=== Begin Enclosure ===

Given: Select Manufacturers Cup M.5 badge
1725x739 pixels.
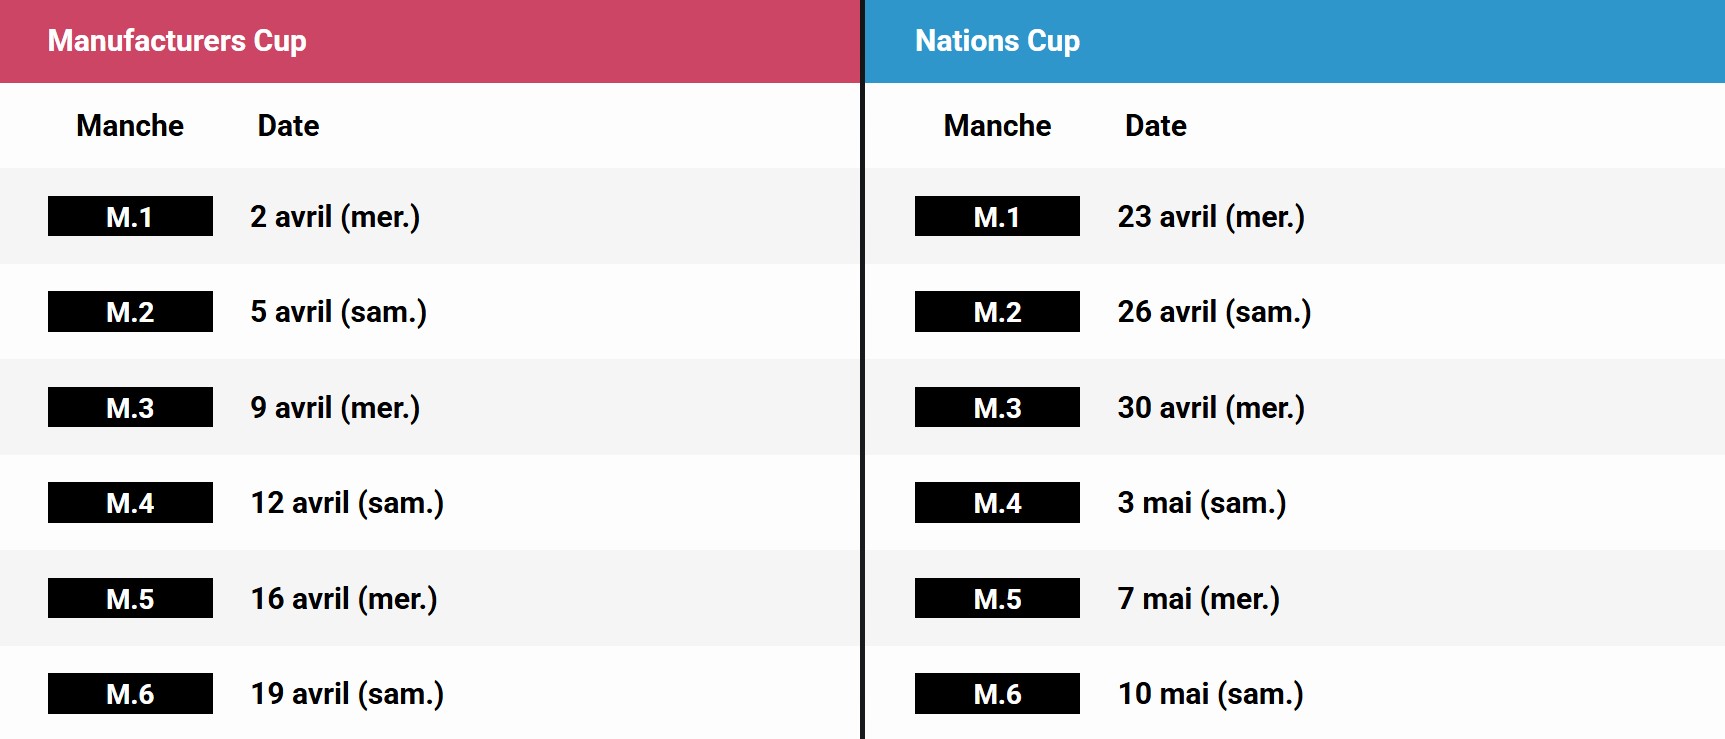Looking at the screenshot, I should [x=130, y=598].
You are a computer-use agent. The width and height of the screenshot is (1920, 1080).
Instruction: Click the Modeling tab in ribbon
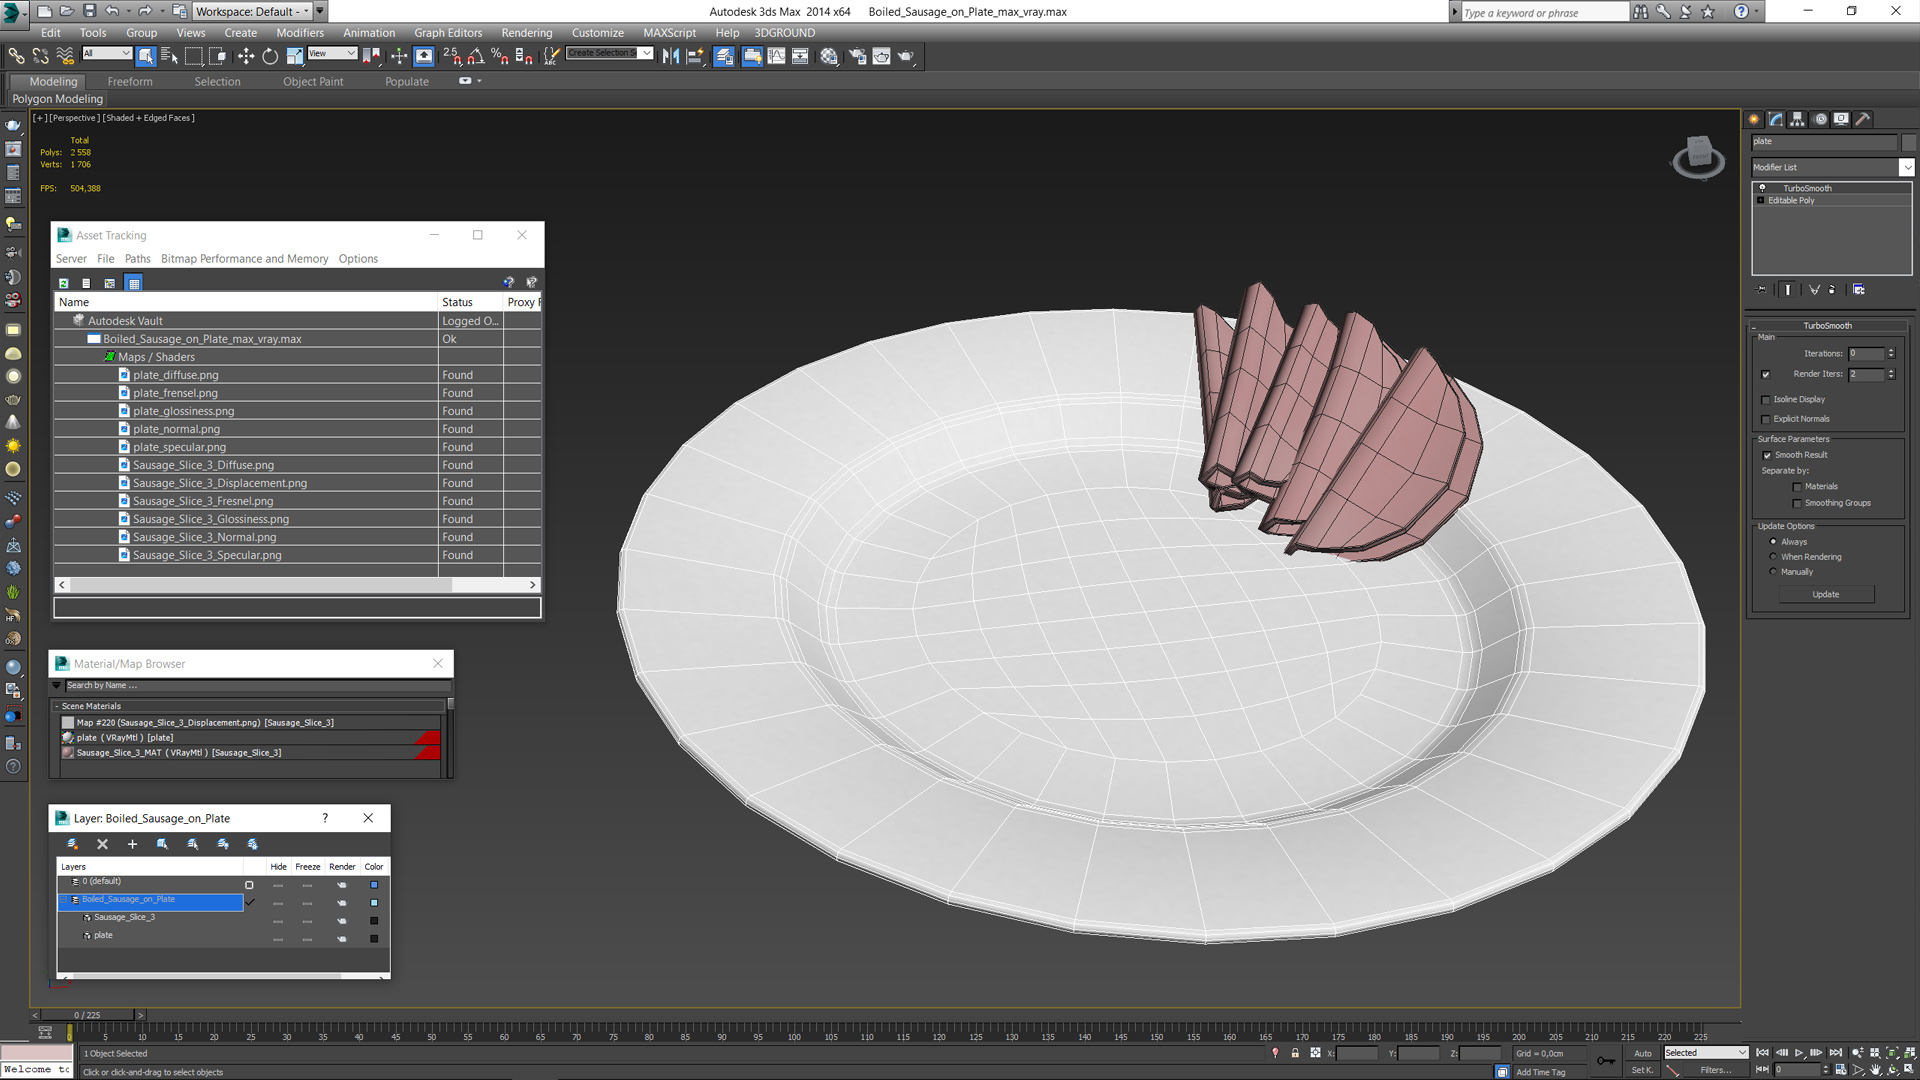tap(51, 80)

=== End Enclosure ===

## WHAT YOU ARE ASKED TO DO:
Verbatim output of every entry above is required, though pictures are to be left out.

## ANSWER BELOW:
Given: Select Manufacturers Cup M.5 badge
1725x739 pixels.
Looking at the screenshot, I should [x=130, y=598].
You are a computer-use agent. The width and height of the screenshot is (1920, 1080).
Instruction: Click the Modeling tab in ribbon
tap(51, 80)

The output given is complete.